WHAT YOU WILL DO:
Copy the data from the line that has "The image size" through the line that has "the status bar", changing "clock" to "battery icon" and keeping everything else the same. Leave the pictures out of your answer.

EXCERPTED RECORDS:
|---|
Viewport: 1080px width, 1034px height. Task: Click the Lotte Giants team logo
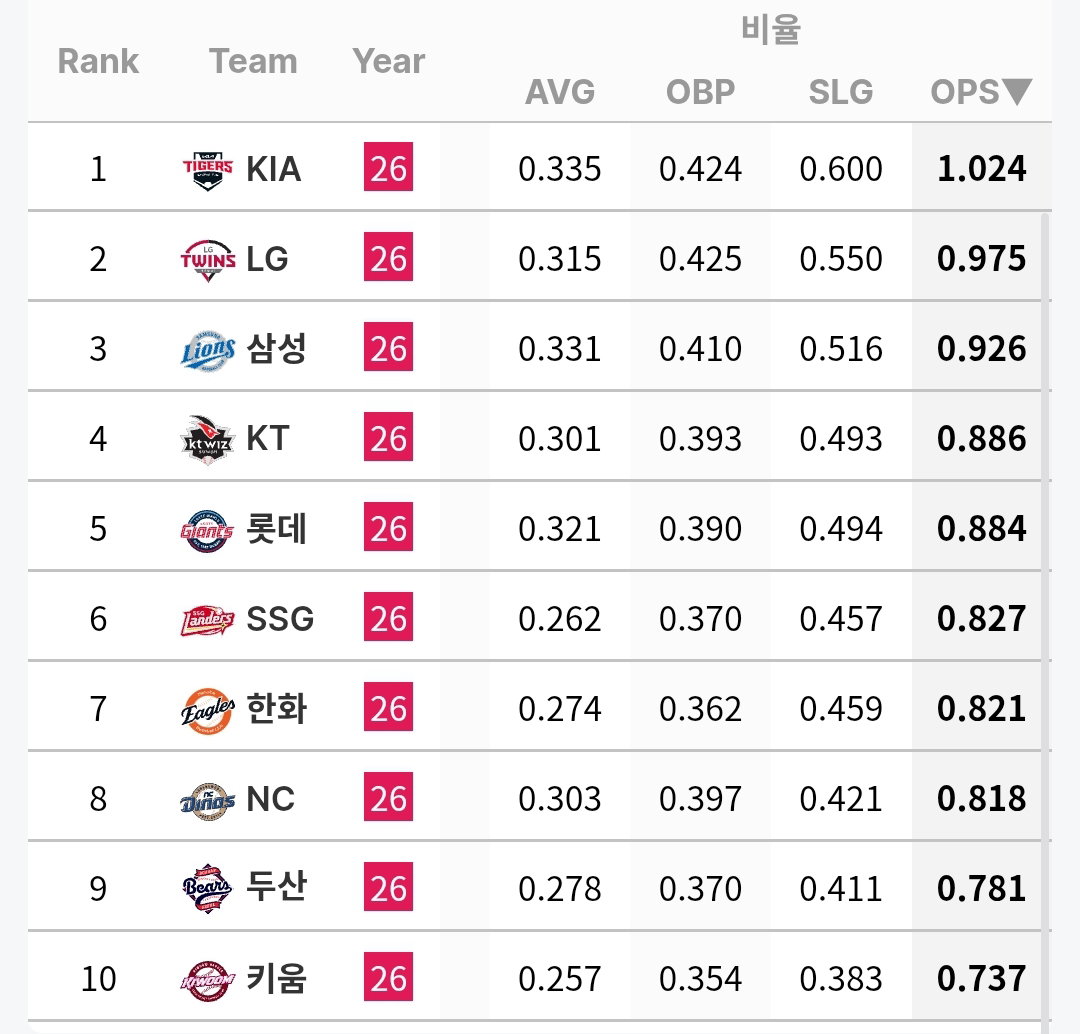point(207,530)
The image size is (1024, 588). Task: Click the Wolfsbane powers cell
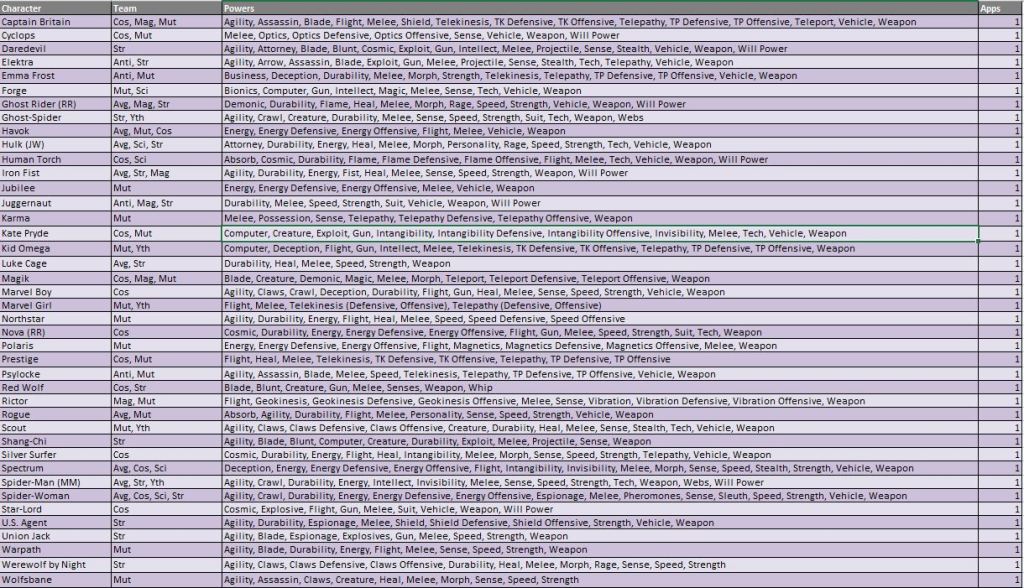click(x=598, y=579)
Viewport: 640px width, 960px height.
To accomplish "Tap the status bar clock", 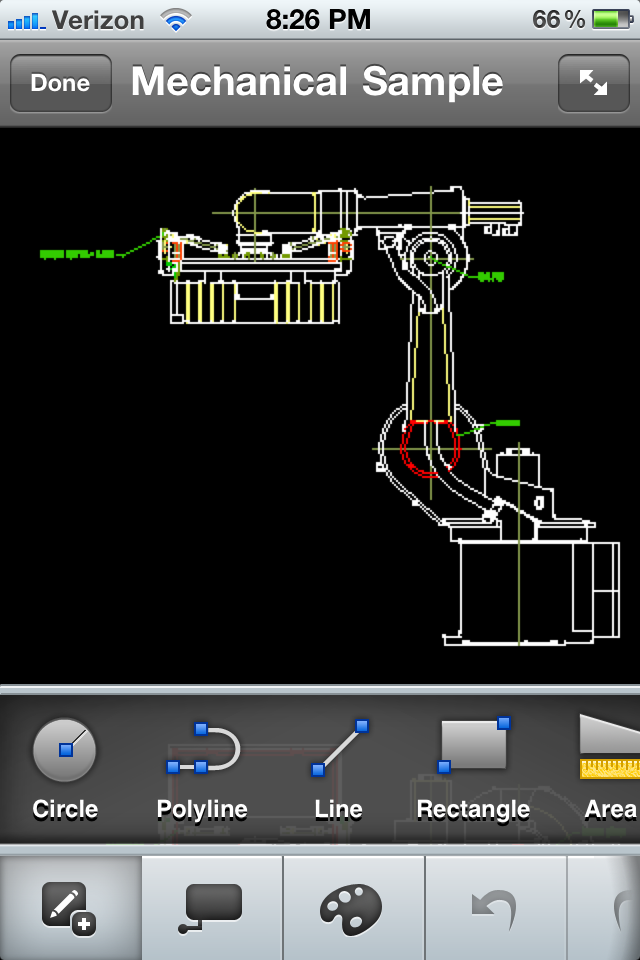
|---|
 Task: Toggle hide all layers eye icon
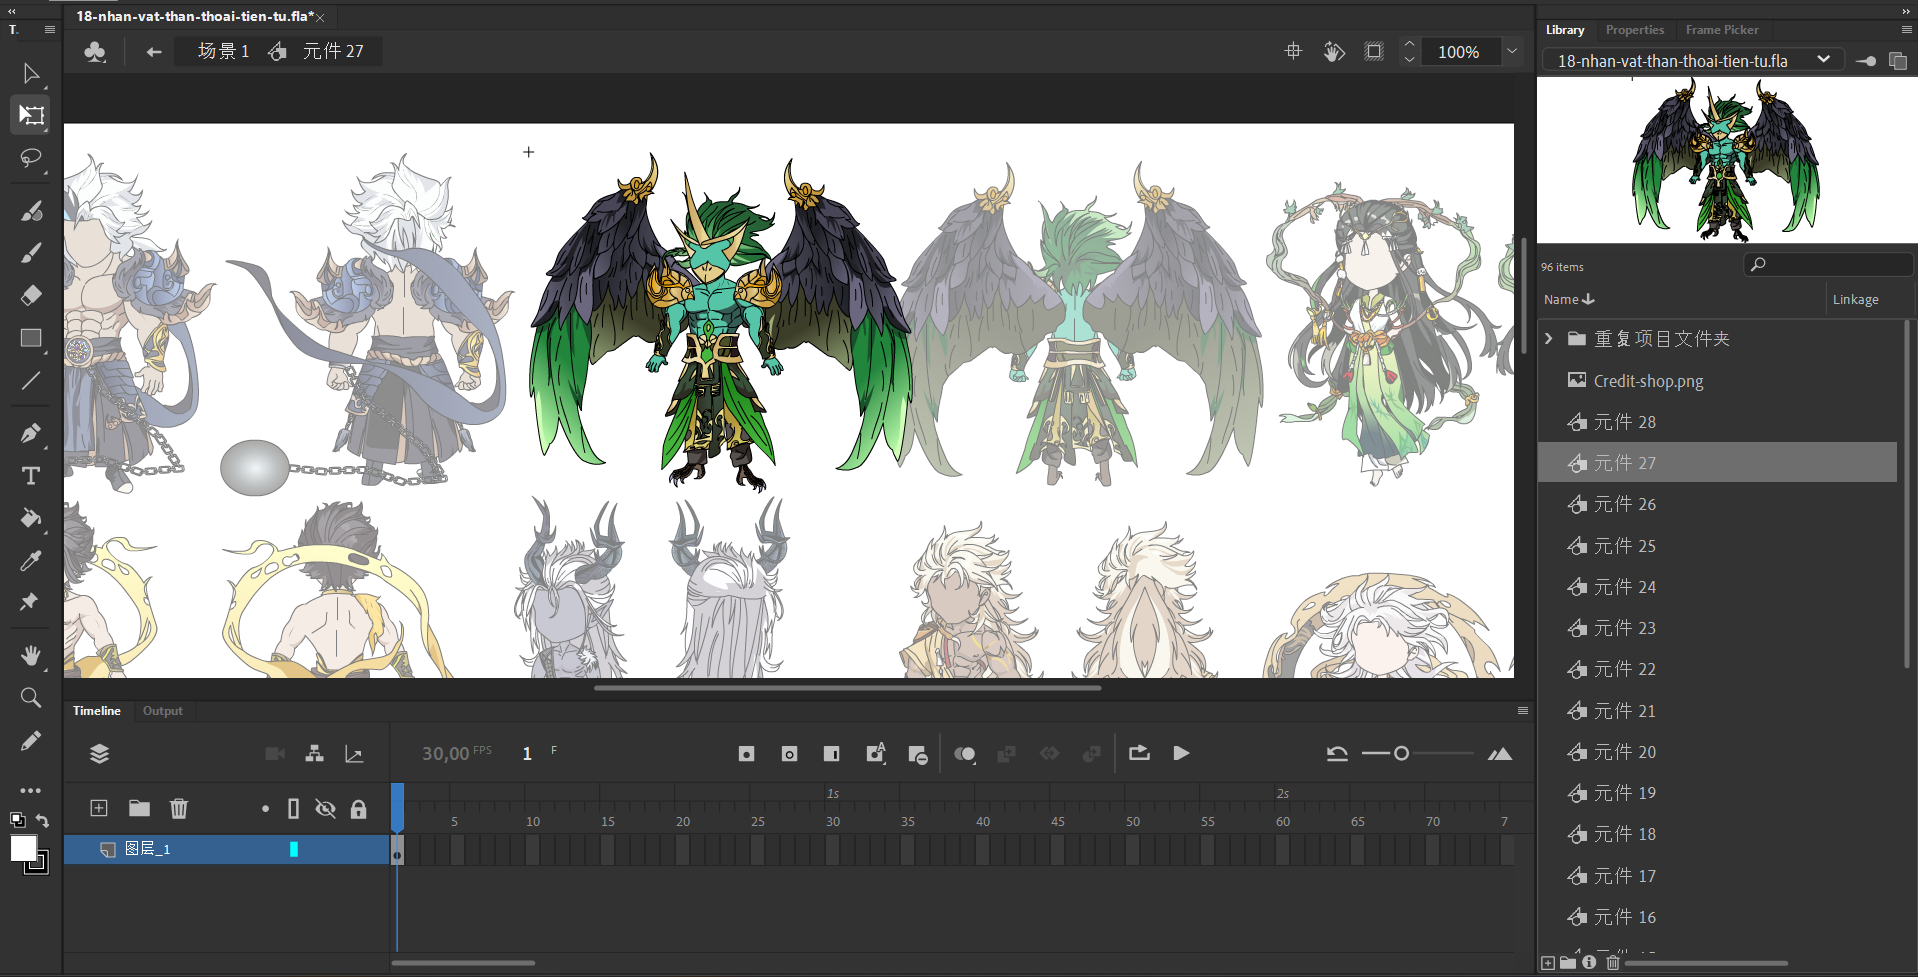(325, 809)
|---|
TASK RESPONSE:
The image size is (1024, 588). Task: Click the Wolfsbane powers cell
click(x=598, y=579)
Viewport: 640px width, 960px height.
To accomplish "Tap the status bar battery icon", 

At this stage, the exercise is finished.